Malware latches onto unpatched flaw

Website security in corporate America

A JavaScript worm that takes advantage of an unpatched vulnerability in Yahoo!'s webmail service has been discovered on the net.

The JS-Yamanner worm spreads when a Windows user accesses Yahoo! Mail to open an email sent by the worm. The attack works because of a vulnerability in Yahoo! Mail that enables scripts embedded within HTML emails to be run within a user’s browser instead of being blocked.

Once executed, the worm forwards itself to an infected users' contacts on Yahoo! Mail. It also harvests these address and sends them to a remote internet server. Only contacts with an email address of either @yahoo.com or @yahoogroups.com are hit by this behaviour.

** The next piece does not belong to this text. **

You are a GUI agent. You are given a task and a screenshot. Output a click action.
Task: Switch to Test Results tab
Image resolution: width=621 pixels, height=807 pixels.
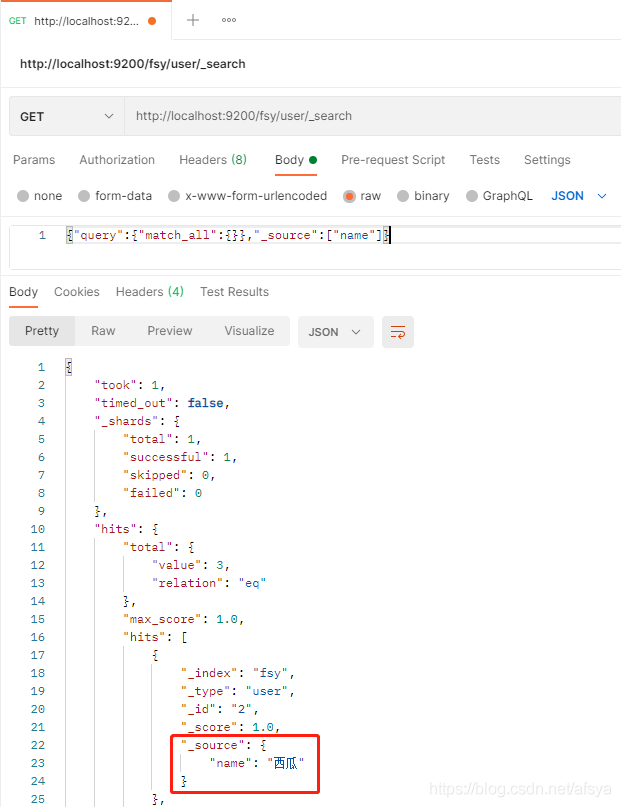pyautogui.click(x=234, y=292)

Infected emails commonly have the subject line "New Graphic Site" and are spoofed so as to appear from "av3@yahoo.com". Users who open infected emails will be redirected to a webpage at www.av3.net/index.htm.

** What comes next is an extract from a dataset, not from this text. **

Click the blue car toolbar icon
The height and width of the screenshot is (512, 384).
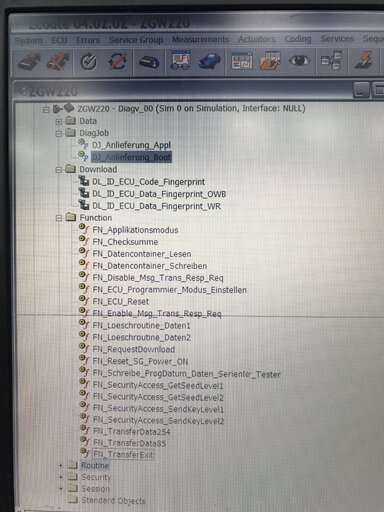[209, 61]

Symantec Security Response senior manager Kevin Hogan said: "Unlike its predecessors, which would require the user to open an attachment in order to launch and propagate, JS-Yamanner makes use of a security hole in the Yahoo! web mail program in order to spread to other Yahoo! users. Yahoo! is a popular email tool, and although normally closed to such threats, the exploitation of this vulnerability provides access to a significant number of internet users.